→ **Aim of the task**
A word-for-word copy of the entries below is required.

(Data extracted from a collection)
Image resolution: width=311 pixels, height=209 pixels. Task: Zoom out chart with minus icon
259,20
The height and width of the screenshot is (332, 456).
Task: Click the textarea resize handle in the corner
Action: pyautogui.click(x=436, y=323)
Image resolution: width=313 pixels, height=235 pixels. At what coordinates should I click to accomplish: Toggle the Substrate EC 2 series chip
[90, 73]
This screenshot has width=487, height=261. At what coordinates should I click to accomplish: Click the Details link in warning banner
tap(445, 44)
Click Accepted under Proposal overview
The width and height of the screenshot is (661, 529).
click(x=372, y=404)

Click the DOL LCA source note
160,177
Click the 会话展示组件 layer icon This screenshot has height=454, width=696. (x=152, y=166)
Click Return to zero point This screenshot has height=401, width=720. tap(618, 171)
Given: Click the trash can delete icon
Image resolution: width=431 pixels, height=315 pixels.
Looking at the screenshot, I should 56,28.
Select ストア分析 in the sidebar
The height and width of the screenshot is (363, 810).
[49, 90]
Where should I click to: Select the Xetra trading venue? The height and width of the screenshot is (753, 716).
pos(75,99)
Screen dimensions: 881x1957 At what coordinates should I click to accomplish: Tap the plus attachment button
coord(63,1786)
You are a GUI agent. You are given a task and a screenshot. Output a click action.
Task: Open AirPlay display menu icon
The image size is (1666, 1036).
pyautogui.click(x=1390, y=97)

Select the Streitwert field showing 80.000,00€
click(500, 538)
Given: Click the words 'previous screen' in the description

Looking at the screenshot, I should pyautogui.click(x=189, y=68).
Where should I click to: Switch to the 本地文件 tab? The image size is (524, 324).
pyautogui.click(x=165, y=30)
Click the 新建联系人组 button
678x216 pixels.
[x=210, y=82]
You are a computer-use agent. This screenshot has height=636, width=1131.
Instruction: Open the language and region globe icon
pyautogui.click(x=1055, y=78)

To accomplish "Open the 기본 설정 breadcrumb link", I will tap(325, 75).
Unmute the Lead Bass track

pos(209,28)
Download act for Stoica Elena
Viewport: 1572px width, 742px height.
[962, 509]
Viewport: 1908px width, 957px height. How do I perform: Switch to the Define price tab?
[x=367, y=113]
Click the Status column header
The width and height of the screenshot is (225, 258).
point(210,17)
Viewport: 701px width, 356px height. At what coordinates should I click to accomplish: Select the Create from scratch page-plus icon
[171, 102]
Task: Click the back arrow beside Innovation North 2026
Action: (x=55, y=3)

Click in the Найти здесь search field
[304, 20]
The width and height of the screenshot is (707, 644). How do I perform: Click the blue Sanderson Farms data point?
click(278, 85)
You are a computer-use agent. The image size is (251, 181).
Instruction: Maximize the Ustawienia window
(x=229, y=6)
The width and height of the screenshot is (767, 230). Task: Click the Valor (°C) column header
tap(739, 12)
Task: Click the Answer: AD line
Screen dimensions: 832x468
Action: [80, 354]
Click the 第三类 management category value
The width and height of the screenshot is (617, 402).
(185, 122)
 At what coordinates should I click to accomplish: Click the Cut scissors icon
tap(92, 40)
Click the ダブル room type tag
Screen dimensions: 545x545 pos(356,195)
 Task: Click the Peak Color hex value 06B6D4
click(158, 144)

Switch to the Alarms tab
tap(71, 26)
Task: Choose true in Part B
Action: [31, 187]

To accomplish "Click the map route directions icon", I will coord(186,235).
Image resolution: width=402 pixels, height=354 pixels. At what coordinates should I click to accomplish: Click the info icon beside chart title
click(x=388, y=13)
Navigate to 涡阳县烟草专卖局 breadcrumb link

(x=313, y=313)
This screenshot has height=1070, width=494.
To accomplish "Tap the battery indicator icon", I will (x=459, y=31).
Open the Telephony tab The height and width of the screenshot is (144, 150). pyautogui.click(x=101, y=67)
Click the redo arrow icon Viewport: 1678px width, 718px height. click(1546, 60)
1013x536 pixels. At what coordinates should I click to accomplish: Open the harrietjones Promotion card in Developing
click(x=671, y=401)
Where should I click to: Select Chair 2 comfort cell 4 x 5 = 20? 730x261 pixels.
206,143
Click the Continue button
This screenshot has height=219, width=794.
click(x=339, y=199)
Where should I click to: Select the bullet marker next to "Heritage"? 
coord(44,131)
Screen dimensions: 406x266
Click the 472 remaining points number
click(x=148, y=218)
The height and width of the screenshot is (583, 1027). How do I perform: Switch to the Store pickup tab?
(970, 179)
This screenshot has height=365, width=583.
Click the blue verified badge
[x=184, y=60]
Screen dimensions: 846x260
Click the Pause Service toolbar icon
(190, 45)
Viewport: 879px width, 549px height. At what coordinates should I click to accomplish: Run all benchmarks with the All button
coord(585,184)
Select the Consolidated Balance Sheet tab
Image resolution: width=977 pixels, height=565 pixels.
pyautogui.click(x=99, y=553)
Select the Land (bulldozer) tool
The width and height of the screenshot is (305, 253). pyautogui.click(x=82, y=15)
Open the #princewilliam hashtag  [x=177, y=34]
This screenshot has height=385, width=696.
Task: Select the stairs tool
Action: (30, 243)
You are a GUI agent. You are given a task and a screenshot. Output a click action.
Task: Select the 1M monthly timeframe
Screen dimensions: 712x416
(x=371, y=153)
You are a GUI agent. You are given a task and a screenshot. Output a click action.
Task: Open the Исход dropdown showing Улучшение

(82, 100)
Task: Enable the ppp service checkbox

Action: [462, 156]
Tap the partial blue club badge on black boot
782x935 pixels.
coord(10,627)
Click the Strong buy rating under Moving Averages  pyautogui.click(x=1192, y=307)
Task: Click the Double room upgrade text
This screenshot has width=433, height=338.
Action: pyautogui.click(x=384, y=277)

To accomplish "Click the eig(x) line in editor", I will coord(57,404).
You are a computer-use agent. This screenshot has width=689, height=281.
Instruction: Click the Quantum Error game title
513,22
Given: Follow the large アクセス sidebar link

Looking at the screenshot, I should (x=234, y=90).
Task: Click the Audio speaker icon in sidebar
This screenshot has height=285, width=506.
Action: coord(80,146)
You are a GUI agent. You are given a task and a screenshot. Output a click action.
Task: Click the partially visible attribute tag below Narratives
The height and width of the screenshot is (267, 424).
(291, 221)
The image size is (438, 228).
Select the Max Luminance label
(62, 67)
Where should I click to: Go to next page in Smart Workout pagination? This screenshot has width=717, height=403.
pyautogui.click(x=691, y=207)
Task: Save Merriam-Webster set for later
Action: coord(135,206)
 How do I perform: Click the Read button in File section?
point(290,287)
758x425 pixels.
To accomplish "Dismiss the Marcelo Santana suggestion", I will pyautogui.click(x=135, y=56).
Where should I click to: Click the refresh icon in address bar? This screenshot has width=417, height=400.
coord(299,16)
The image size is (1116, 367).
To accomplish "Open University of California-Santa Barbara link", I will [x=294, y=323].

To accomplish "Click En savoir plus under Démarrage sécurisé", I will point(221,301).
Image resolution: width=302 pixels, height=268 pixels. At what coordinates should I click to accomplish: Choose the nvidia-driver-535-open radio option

→ **Result of the task**
Image resolution: width=311 pixels, height=209 pixels. Task: Zoom out chart with minus icon
259,20
The height and width of the screenshot is (332, 456).
Task: Click the textarea resize handle in the corner
Action: pyautogui.click(x=436, y=323)
Image resolution: width=313 pixels, height=235 pixels. At what coordinates should I click to accomplish: Toggle the Substrate EC 2 series chip
[90, 73]
This screenshot has width=487, height=261. At what coordinates should I click to accomplish: Click the Details link in warning banner
tap(445, 44)
Click Accepted under Proposal overview
The width and height of the screenshot is (661, 529).
click(x=372, y=404)

Click the DOL LCA source note
160,177
Click the 会话展示组件 layer icon This screenshot has height=454, width=696. (x=152, y=166)
Click Return to zero point This screenshot has height=401, width=720. tap(618, 171)
Given: Click the trash can delete icon
Image resolution: width=431 pixels, height=315 pixels.
Looking at the screenshot, I should 56,28.
Select ストア分析 in the sidebar
The height and width of the screenshot is (363, 810).
[49, 90]
Where should I click to: Select the Xetra trading venue? The height and width of the screenshot is (753, 716).
pos(75,99)
Screen dimensions: 881x1957 At what coordinates should I click to accomplish: Tap the plus attachment button
coord(63,1786)
You are a GUI agent. You are given a task and a screenshot. Output a click action.
Task: Open AirPlay display menu icon
The image size is (1666, 1036).
pyautogui.click(x=1390, y=97)

Select the Streitwert field showing 80.000,00€
click(500, 538)
Given: Click the words 'previous screen' in the description

Looking at the screenshot, I should pyautogui.click(x=189, y=68).
Where should I click to: Switch to the 本地文件 tab? The image size is (524, 324).
pyautogui.click(x=165, y=30)
Click the 新建联系人组 button
678x216 pixels.
[x=210, y=82]
You are a computer-use agent. This screenshot has height=636, width=1131.
Instruction: Open the language and region globe icon
pyautogui.click(x=1055, y=78)

To accomplish "Open the 기본 설정 breadcrumb link", I will tap(325, 75).
Unmute the Lead Bass track

pos(209,28)
Download act for Stoica Elena
Viewport: 1572px width, 742px height.
[962, 509]
Viewport: 1908px width, 957px height. How do I perform: Switch to the Define price tab?
[x=367, y=113]
Click the Status column header
The width and height of the screenshot is (225, 258).
point(210,17)
Viewport: 701px width, 356px height. At what coordinates should I click to accomplish: Select the Create from scratch page-plus icon
[171, 102]
Task: Click the back arrow beside Innovation North 2026
Action: (x=55, y=3)

Click in the Найти здесь search field
[304, 20]
The width and height of the screenshot is (707, 644). How do I perform: Click the blue Sanderson Farms data point?
click(278, 85)
You are a computer-use agent. The image size is (251, 181).
Instruction: Maximize the Ustawienia window
(x=229, y=6)
The width and height of the screenshot is (767, 230). Task: Click the Valor (°C) column header
tap(739, 12)
Task: Click the Answer: AD line
Screen dimensions: 832x468
Action: [80, 354]
Click the 第三类 management category value
The width and height of the screenshot is (617, 402).
(185, 122)
 At what coordinates should I click to accomplish: Click the Cut scissors icon
tap(92, 40)
Click the ダブル room type tag
Screen dimensions: 545x545 pos(356,195)
 Task: Click the Peak Color hex value 06B6D4
click(158, 144)

Switch to the Alarms tab
tap(71, 26)
Task: Choose true in Part B
Action: [31, 187]

To accomplish "Click the map route directions icon", I will coord(186,235).
Image resolution: width=402 pixels, height=354 pixels. At what coordinates should I click to accomplish: Click the info icon beside chart title
click(x=388, y=13)
Navigate to 涡阳县烟草专卖局 breadcrumb link

(x=313, y=313)
This screenshot has height=1070, width=494.
To accomplish "Tap the battery indicator icon", I will (x=459, y=31).
Open the Telephony tab The height and width of the screenshot is (144, 150). pyautogui.click(x=101, y=67)
Click the redo arrow icon Viewport: 1678px width, 718px height. click(1546, 60)
1013x536 pixels. At what coordinates should I click to accomplish: Open the harrietjones Promotion card in Developing
click(x=671, y=401)
Where should I click to: Select Chair 2 comfort cell 4 x 5 = 20? 730x261 pixels.
206,143
Click the Continue button
This screenshot has height=219, width=794.
click(x=339, y=199)
Where should I click to: Select the bullet marker next to "Heritage"? 
coord(44,131)
Screen dimensions: 406x266
Click the 472 remaining points number
click(x=148, y=218)
The height and width of the screenshot is (583, 1027). How do I perform: Switch to the Store pickup tab?
(970, 179)
This screenshot has height=365, width=583.
Click the blue verified badge
[x=184, y=60]
Screen dimensions: 846x260
Click the Pause Service toolbar icon
(190, 45)
Viewport: 879px width, 549px height. At what coordinates should I click to accomplish: Run all benchmarks with the All button
coord(585,184)
Select the Consolidated Balance Sheet tab
Image resolution: width=977 pixels, height=565 pixels.
pyautogui.click(x=99, y=553)
Select the Land (bulldozer) tool
The width and height of the screenshot is (305, 253). pyautogui.click(x=82, y=15)
Open the #princewilliam hashtag  [x=177, y=34]
This screenshot has height=385, width=696.
Task: Select the stairs tool
Action: (30, 243)
You are a GUI agent. You are given a task and a screenshot. Output a click action.
Task: Select the 1M monthly timeframe
Screen dimensions: 712x416
(x=371, y=153)
You are a GUI agent. You are given a task and a screenshot. Output a click action.
Task: Open the Исход dropdown showing Улучшение

(82, 100)
Task: Enable the ppp service checkbox

Action: [462, 156]
Tap the partial blue club badge on black boot
782x935 pixels.
coord(10,627)
Click the Strong buy rating under Moving Averages  pyautogui.click(x=1192, y=307)
Task: Click the Double room upgrade text
This screenshot has width=433, height=338.
Action: pyautogui.click(x=384, y=277)

To accomplish "Click the eig(x) line in editor", I will coord(57,404).
You are a computer-use agent. This screenshot has width=689, height=281.
Instruction: Click the Quantum Error game title
513,22
Given: Follow the large アクセス sidebar link

Looking at the screenshot, I should (x=234, y=90).
Task: Click the Audio speaker icon in sidebar
This screenshot has height=285, width=506.
Action: coord(80,146)
You are a GUI agent. You are given a task and a screenshot. Output a click action.
Task: Click the partially visible attribute tag below Narratives
The height and width of the screenshot is (267, 424).
(291, 221)
The image size is (438, 228).
Select the Max Luminance label
(62, 67)
Where should I click to: Go to next page in Smart Workout pagination? This screenshot has width=717, height=403.
pyautogui.click(x=691, y=207)
Task: Save Merriam-Webster set for later
Action: coord(135,206)
 How do I perform: Click the Read button in File section?
point(290,287)
758x425 pixels.
To accomplish "Dismiss the Marcelo Santana suggestion", I will pyautogui.click(x=135, y=56).
Where should I click to: Click the refresh icon in address bar? This screenshot has width=417, height=400.
coord(299,16)
The image size is (1116, 367).
To accomplish "Open University of California-Santa Barbara link", I will [x=294, y=323].

To accomplish "Click En savoir plus under Démarrage sécurisé", I will point(221,301).
Image resolution: width=302 pixels, height=268 pixels. At what coordinates should I click to accomplish: Choose the nvidia-driver-535-open radio option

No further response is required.